Find the lines in the entries that follow where the word "cookies" occurs, and state how many there are, with no other words.

> _Stored data_
==*==

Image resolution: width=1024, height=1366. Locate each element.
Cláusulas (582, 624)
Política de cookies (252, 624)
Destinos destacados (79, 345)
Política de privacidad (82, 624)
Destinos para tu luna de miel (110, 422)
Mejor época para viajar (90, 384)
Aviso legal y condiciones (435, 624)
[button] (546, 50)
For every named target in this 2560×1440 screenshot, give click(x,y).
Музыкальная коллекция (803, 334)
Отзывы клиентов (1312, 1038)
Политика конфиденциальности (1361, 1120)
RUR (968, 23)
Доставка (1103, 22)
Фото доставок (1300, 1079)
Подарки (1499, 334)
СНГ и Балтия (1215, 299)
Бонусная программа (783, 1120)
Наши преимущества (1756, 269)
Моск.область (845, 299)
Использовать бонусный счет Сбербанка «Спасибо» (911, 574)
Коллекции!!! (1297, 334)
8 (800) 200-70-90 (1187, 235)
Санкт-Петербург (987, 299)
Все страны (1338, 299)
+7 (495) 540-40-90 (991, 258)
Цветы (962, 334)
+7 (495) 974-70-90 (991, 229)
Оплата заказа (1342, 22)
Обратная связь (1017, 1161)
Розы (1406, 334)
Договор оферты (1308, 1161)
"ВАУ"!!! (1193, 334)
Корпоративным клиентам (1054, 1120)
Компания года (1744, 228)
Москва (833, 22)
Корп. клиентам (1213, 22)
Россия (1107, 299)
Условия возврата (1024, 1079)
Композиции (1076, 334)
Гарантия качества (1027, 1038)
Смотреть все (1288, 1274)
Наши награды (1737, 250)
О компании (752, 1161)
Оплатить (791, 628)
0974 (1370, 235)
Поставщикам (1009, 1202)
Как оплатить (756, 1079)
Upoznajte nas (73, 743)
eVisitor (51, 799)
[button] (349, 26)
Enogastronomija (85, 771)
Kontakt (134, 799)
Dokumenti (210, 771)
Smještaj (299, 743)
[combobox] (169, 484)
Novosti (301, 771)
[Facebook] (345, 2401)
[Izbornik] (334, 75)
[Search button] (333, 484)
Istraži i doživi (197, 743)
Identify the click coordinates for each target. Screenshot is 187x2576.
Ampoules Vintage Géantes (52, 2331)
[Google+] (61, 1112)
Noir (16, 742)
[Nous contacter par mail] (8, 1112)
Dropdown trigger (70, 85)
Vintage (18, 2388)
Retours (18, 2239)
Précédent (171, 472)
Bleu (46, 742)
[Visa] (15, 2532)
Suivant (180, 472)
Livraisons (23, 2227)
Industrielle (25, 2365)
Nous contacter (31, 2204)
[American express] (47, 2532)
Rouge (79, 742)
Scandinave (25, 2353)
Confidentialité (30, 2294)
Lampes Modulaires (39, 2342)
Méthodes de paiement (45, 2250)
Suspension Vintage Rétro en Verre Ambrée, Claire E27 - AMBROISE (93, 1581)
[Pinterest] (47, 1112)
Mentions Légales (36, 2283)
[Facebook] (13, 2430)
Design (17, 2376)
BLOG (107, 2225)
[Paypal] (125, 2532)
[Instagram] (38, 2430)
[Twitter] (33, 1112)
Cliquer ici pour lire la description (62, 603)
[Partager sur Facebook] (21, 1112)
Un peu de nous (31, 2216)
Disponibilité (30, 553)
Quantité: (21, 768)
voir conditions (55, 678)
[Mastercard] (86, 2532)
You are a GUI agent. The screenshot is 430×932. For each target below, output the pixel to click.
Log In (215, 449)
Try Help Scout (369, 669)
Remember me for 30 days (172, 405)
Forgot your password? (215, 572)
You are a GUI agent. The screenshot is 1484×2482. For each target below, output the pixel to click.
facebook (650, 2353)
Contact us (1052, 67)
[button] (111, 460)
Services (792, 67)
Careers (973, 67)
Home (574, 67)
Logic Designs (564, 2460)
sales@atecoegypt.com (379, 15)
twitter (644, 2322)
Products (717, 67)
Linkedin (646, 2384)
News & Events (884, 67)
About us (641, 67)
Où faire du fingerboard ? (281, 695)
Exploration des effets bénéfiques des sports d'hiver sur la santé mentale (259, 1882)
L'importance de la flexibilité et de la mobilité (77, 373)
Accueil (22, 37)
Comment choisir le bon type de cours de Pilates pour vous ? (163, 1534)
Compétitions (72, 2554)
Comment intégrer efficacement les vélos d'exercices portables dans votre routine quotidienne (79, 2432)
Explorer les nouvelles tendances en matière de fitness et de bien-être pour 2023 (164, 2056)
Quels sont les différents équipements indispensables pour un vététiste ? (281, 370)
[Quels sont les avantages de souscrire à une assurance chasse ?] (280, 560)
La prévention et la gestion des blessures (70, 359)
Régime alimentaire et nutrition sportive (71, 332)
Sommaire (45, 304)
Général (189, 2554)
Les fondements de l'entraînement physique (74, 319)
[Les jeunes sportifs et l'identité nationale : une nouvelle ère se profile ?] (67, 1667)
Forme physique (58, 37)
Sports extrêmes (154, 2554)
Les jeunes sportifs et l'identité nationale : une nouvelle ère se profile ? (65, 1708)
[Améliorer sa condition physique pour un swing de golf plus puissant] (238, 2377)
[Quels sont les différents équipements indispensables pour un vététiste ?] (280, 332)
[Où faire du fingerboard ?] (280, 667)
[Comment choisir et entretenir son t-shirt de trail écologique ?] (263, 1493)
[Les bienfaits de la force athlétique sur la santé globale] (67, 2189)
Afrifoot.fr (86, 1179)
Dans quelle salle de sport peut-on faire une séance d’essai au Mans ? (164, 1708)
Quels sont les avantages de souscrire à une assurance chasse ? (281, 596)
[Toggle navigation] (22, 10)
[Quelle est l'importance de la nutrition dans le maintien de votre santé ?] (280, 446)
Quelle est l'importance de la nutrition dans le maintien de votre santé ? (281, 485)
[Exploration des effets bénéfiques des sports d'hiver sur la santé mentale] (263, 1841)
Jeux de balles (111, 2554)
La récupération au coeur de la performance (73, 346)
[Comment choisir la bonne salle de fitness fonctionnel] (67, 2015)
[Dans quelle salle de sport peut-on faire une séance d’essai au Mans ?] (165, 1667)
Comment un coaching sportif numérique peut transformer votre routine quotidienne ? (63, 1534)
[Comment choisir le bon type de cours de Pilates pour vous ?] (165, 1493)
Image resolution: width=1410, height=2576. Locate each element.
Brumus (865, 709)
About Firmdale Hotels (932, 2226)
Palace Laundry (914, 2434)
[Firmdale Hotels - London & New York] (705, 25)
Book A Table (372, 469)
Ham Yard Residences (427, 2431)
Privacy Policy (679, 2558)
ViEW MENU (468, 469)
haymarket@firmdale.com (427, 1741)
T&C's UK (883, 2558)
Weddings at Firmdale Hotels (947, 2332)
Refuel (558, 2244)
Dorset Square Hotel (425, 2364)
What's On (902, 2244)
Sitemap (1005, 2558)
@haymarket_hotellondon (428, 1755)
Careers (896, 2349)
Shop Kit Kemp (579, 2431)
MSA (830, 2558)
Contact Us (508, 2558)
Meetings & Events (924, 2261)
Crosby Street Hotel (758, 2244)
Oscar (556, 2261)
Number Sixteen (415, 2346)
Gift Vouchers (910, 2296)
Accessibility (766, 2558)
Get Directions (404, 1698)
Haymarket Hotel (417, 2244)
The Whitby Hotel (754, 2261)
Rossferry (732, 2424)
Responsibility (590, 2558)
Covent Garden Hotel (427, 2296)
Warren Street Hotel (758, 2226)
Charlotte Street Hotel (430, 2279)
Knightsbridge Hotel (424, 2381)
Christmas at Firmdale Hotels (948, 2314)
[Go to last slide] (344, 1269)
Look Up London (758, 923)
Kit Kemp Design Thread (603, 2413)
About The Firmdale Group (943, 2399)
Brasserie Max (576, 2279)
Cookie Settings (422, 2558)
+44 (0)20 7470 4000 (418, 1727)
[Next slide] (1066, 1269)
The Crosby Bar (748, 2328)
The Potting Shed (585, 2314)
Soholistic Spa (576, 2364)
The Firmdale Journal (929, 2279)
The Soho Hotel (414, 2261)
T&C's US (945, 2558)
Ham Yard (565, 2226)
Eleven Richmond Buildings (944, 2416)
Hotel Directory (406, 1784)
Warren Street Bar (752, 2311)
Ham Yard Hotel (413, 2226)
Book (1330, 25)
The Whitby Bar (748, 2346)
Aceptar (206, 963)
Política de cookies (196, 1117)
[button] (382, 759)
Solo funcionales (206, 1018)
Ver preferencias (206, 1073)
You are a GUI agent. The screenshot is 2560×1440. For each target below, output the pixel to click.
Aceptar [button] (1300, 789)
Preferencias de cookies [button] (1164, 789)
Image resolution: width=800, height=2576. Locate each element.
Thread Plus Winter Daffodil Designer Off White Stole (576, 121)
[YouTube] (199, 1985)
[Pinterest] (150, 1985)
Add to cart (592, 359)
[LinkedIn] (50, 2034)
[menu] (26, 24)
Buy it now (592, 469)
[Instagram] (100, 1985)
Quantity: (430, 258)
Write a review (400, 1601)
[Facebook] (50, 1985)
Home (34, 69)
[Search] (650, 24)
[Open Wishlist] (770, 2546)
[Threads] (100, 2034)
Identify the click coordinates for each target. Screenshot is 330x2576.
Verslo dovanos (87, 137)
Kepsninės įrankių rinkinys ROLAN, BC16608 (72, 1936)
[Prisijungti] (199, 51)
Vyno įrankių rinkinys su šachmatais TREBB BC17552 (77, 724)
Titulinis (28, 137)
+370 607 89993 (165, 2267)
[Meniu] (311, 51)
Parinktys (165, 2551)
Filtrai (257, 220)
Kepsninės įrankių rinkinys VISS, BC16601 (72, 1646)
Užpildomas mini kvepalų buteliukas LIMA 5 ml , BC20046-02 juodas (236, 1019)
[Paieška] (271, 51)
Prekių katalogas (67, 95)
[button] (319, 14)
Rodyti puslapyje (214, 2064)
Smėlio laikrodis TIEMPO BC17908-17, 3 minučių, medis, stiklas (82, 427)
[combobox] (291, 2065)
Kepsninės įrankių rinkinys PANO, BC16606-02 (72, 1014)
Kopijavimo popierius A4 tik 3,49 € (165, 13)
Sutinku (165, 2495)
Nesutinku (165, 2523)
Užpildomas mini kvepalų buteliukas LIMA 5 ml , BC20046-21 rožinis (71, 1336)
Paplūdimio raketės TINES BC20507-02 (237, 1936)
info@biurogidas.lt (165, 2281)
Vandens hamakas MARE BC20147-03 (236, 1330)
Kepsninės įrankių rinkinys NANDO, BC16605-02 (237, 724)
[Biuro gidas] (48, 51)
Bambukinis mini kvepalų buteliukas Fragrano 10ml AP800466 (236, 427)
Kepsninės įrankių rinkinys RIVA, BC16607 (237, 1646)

==*==

> _Expected answer_
3